WHAT YOU SHOULD DO: Please print the data again exactly as given.

RECORDS SHOWN:
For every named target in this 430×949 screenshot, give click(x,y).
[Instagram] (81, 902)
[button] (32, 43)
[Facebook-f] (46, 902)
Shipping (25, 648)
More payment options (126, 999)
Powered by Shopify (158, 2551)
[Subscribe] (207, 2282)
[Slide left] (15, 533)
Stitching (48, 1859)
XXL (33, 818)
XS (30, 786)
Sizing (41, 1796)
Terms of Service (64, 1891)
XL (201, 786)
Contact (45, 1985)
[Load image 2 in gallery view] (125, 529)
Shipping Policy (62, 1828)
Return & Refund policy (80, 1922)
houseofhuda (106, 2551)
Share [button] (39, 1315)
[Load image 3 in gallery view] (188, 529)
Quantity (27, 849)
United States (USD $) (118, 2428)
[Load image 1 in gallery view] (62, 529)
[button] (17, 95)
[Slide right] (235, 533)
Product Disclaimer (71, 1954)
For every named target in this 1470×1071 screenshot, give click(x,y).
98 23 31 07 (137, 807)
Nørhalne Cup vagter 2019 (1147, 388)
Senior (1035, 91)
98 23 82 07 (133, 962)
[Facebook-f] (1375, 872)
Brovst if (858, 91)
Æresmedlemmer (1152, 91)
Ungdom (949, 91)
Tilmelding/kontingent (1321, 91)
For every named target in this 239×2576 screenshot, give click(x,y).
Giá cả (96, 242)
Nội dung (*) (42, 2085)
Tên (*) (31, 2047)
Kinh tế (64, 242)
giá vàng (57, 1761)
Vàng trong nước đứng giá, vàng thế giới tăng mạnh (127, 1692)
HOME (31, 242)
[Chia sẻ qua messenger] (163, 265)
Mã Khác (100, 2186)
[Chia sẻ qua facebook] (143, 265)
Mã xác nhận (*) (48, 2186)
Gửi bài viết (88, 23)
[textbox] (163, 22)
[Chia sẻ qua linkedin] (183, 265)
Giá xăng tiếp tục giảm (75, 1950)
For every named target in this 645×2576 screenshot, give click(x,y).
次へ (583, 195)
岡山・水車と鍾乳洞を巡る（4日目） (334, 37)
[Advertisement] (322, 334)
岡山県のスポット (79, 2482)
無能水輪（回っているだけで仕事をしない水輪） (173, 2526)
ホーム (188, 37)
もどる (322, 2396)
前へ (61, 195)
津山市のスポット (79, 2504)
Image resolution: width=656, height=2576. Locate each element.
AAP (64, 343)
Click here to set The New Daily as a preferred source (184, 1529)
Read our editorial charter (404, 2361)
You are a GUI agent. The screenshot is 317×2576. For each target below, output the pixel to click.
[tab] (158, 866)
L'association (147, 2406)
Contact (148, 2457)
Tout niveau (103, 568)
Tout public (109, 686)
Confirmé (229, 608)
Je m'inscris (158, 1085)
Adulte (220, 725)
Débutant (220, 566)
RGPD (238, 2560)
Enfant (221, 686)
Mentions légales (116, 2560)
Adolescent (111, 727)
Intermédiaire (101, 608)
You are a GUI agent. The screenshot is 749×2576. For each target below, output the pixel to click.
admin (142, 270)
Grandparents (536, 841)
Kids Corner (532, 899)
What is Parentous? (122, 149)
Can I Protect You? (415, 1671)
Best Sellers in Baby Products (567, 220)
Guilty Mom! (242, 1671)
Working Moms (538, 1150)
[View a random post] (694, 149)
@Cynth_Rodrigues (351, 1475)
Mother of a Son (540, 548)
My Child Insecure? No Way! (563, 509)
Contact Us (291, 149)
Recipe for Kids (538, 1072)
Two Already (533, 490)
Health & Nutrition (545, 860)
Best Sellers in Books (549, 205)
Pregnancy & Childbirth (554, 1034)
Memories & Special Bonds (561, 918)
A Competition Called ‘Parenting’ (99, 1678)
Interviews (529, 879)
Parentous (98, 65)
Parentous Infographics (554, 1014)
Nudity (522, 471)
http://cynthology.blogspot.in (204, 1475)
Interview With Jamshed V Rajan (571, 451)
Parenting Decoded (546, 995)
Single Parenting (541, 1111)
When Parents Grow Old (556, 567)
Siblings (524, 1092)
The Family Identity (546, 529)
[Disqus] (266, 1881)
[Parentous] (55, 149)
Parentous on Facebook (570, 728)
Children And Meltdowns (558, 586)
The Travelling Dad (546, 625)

REPLY TO THE EXERCISE:
For every named target in this 430×949 screenshot, give click(x,y).
[Instagram] (81, 902)
[button] (32, 43)
[Facebook-f] (46, 902)
Shipping (25, 648)
More payment options (126, 999)
Powered by Shopify (158, 2551)
[Subscribe] (207, 2282)
[Slide left] (15, 533)
Stitching (48, 1859)
XXL (33, 818)
XS (30, 786)
Sizing (41, 1796)
Terms of Service (64, 1891)
XL (201, 786)
Contact (45, 1985)
[Load image 2 in gallery view] (125, 529)
Shipping Policy (62, 1828)
Return & Refund policy (80, 1922)
houseofhuda (106, 2551)
Share [button] (39, 1315)
[Load image 3 in gallery view] (188, 529)
Quantity (27, 849)
United States (USD $) (118, 2428)
[Load image 1 in gallery view] (62, 529)
[button] (17, 95)
[Slide right] (235, 533)
Product Disclaimer (71, 1954)
For every named target in this 1470×1071 screenshot, give click(x,y).
98 23 31 07 (137, 807)
Nørhalne Cup vagter 2019 (1147, 388)
Senior (1035, 91)
98 23 82 07 (133, 962)
[Facebook-f] (1375, 872)
Brovst if (858, 91)
Æresmedlemmer (1152, 91)
Ungdom (949, 91)
Tilmelding/kontingent (1321, 91)
For every named target in this 239×2576 screenshot, give click(x,y).
Giá cả (96, 242)
Nội dung (*) (42, 2085)
Tên (*) (31, 2047)
Kinh tế (64, 242)
giá vàng (57, 1761)
Vàng trong nước đứng giá, vàng thế giới tăng mạnh (127, 1692)
HOME (31, 242)
[Chia sẻ qua messenger] (163, 265)
Mã Khác (100, 2186)
[Chia sẻ qua facebook] (143, 265)
Mã xác nhận (*) (48, 2186)
Gửi bài viết (88, 23)
[textbox] (163, 22)
[Chia sẻ qua linkedin] (183, 265)
Giá xăng tiếp tục giảm (75, 1950)
For every named target in this 645×2576 screenshot, give click(x,y).
次へ (583, 195)
岡山・水車と鍾乳洞を巡る（4日目） (334, 37)
[Advertisement] (322, 334)
岡山県のスポット (79, 2482)
無能水輪（回っているだけで仕事をしない水輪） (173, 2526)
ホーム (188, 37)
もどる (322, 2396)
前へ (61, 195)
津山市のスポット (79, 2504)
Image resolution: width=656, height=2576. Locate each element.
AAP (64, 343)
Click here to set The New Daily as a preferred source (184, 1529)
Read our editorial charter (404, 2361)
You are a GUI agent. The screenshot is 317×2576. For each target below, output the pixel to click.
[tab] (158, 866)
L'association (147, 2406)
Contact (148, 2457)
Tout niveau (103, 568)
Tout public (109, 686)
Confirmé (229, 608)
Je m'inscris (158, 1085)
Adulte (220, 725)
Débutant (220, 566)
RGPD (238, 2560)
Enfant (221, 686)
Mentions légales (116, 2560)
Adolescent (111, 727)
Intermédiaire (101, 608)
You are a GUI agent. The screenshot is 749×2576. For each target below, output the pixel to click.
admin (142, 270)
Grandparents (536, 841)
Kids Corner (532, 899)
What is Parentous? (122, 149)
Can I Protect You? (415, 1671)
Best Sellers in Baby Products (567, 220)
Guilty Mom! (242, 1671)
Working Moms (538, 1150)
[View a random post] (694, 149)
@Cynth_Rodrigues (351, 1475)
Mother of a Son (540, 548)
My Child Insecure? No Way! (563, 509)
Contact Us (291, 149)
Recipe for Kids (538, 1072)
Two Already (533, 490)
Health & Nutrition (545, 860)
Best Sellers in Books (549, 205)
Pregnancy & Childbirth (554, 1034)
Memories & Special Bonds (561, 918)
A Competition Called ‘Parenting’ (99, 1678)
Interviews (529, 879)
Parentous (98, 65)
Parentous Infographics (554, 1014)
Nudity (522, 471)
http://cynthology.blogspot.in (204, 1475)
Interview With Jamshed V Rajan (571, 451)
Parenting Decoded (546, 995)
Single Parenting (541, 1111)
When Parents Grow Old (556, 567)
Siblings (524, 1092)
The Family Identity (546, 529)
[Disqus] (266, 1881)
[Parentous] (55, 149)
Parentous on Facebook (570, 728)
Children And Meltdowns (558, 586)
The Travelling Dad (546, 625)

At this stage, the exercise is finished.